Re: Parsing the command line: manual or module?
by graff (Chancellor) on Aug 18, 2006 at 00:41 UTC
    # first arguement is a -f; collect it and ignore it for now my $optionalArgument = shift; # get filename of the config file my $configFile = shift;
    If that's all there was in terms of handling command-line args (if there really was no checking, and no reporting about expected and invalid usage), then the script is nearly unusable.
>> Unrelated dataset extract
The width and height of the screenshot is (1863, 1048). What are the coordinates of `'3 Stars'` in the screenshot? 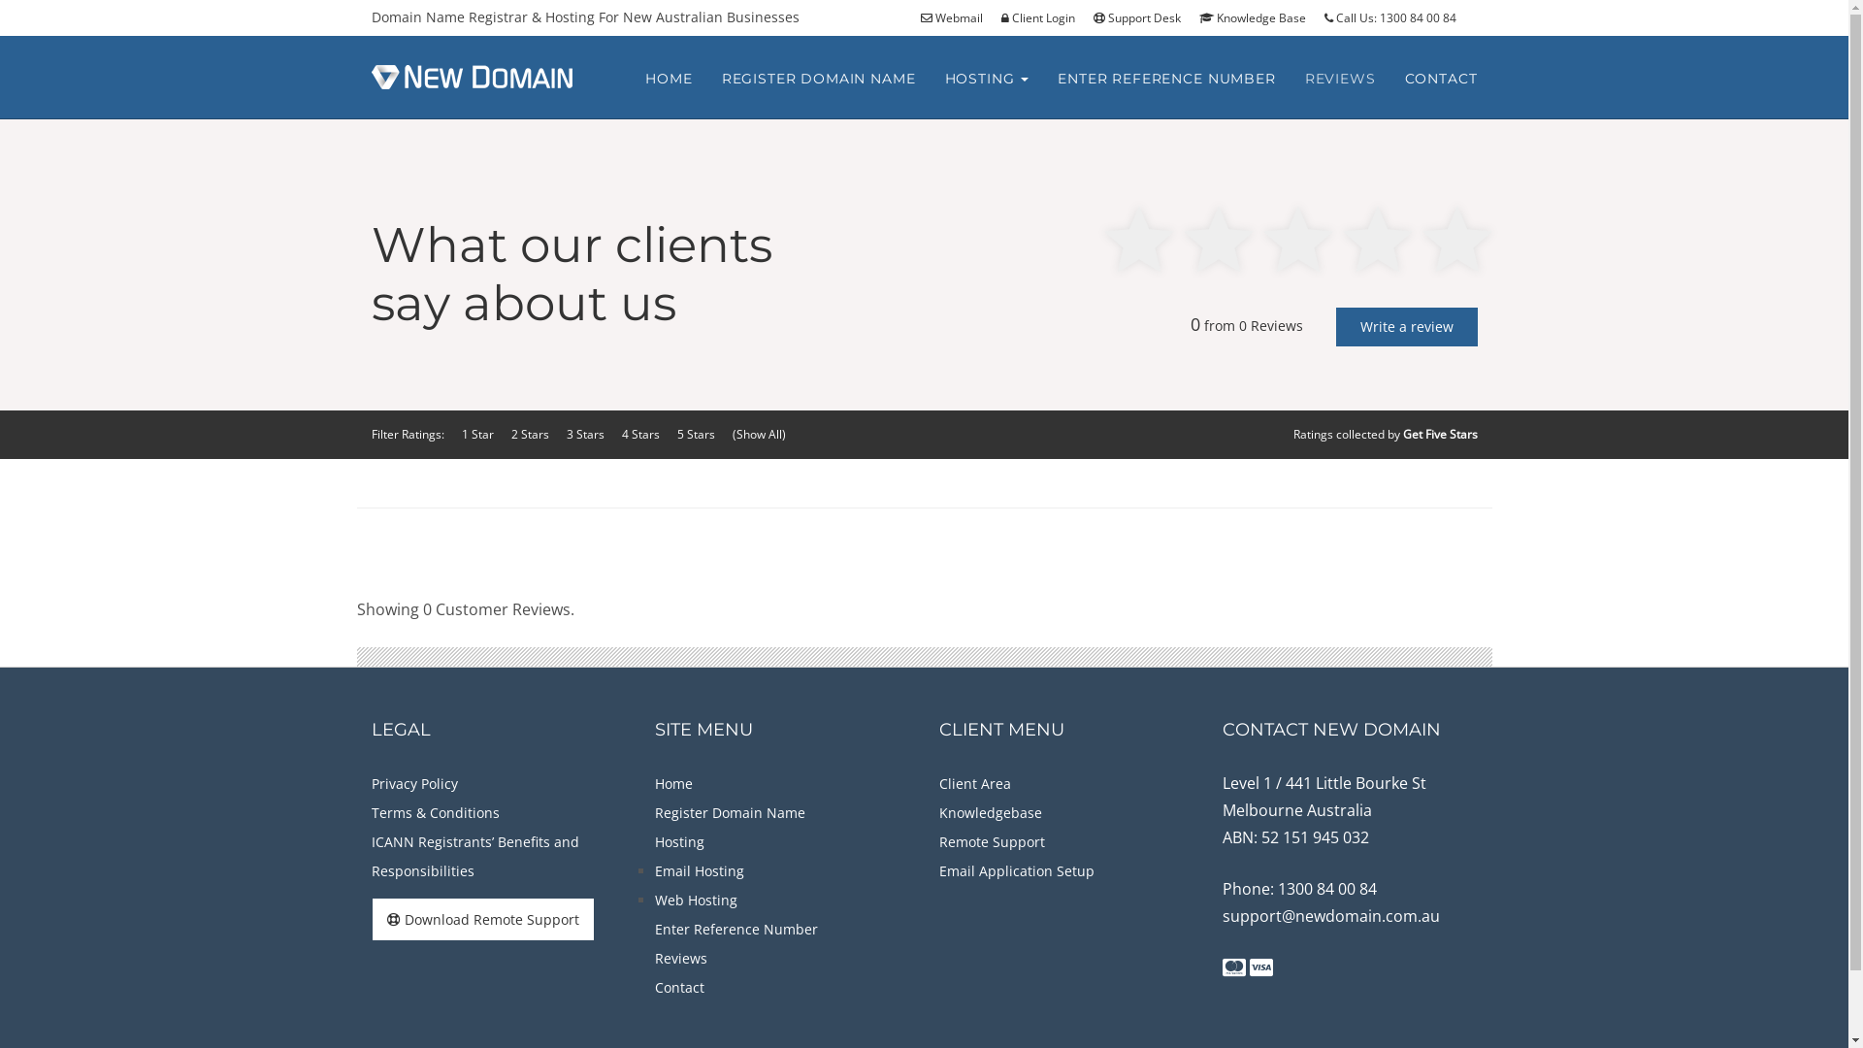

What if the first arg isn't "-f"? What if the next one isn't the name of a config file?

    And as already pointed out, if there's a chance the script will need to be adapted someday to handle additional variations on its behavior, it will be more unusable (and unmaintainable as well) until some sort of Getopt treatment is brought into play.

    I use either Getopt::Std or Getopt::Long in many of the command-line scripts I write, and even though I haven't taken the time to memorize all the techniques, even though I have to refer to a previous script or to the module's perldoc output just about every time I use them, it still saves me time, and makes it easier to add new options to my scripts when I need to.

    (Having said that, I'll confess that there are also a few occasions when I somehow conclude that I can handle what's needed myself, without Getopt -- but even then, I at least allow for flexibility in the ordering of args, verify that args are as expected, and die with an appropriate error and usage summary when they aren't.)

Re: Parsing the command line: manual or module?
by eyepopslikeamosquito (Archbishop) on Aug 18, 2006 at 13:01 UTC

    You might also consider TheDamian's Getopt::Euclid:

    Getopt::Euclid uses your program's own documentation to create a command-line argument parser. This ensures that your program's documented interface and its actual interface always agree.
    Both Getopt::Euclid and Getopt::Clade are discussed in Perl Best Practices.

Re: Parsing the command line: manual or module?
by odha57 (Monk) on Aug 18, 2006 at 13:02 UTC
    For all of you, thanks for a great thread! I am fairly new to this site, but have been working with Perl for about 10 years to do various things in telecom labs. So I am pretty much self taught, bumping into new things as the need arises. I had never run across Getopt::Long. I just read the documentation and see that I can do things a better (and easier) way. Thanks!